# Dual Simplicial Complexes

In the process of designing homework problems for Applied Algebraic Topology (ESE 680-003) last night, I stumbled upon a most beautiful application of the nerve theorem as well as a construction of a dual simplicial complex that is defined for any (locally finite) simplicial complex $K$. This dual complex has the property that it is always homotopic to the original simplicial complex.

Let $K$ be a simplicial complex with vertex set $V$. The open star $U_v$ of a vertex $v$ is defined to be the set of simplices $\sigma$ containing $v$.  Visibly, the nerve of the cover $\mathcal{U}=\{U_v | v\in V\}$ is the same as the simplicial complex $K$.

On the other hand, one can consider a different cover by closed sets, or dually Alexandrov opens when one reverses the partial order.

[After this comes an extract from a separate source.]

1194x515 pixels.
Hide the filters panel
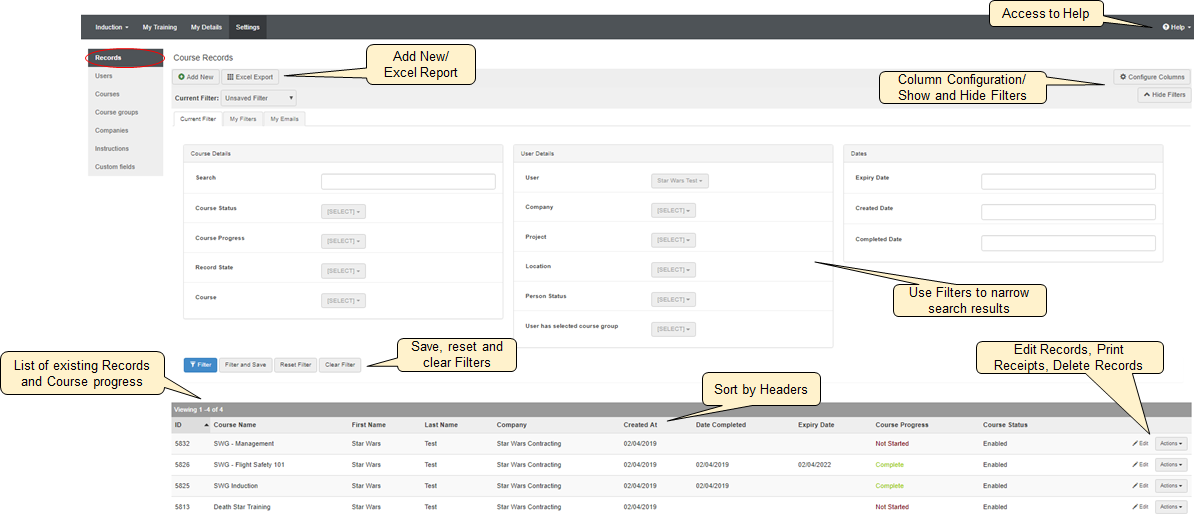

Define a simplex to be maximal if it is not the face of any other simplex. Define the closure $\overline{\sigma}$ of a simplex $\sigma$ to be the set of faces of $\sigma$, written $\tau\leq\sigma$, so that $\sigma\leq\sigma$, i.e. $\sigma$ is a face of itself.

Now define the dual simplicial complex of $K$ to be the nerve of the cover $\mathcal{V}=\{\overline{\sigma} | \sigma \,\mathrm{maximal}\,\}$.

The nerve theorem works for convex closed sets or open sets with contractible intersections, so we know this dual simplicial complex has to be homotopy equivalent to the simplicial complex $K$.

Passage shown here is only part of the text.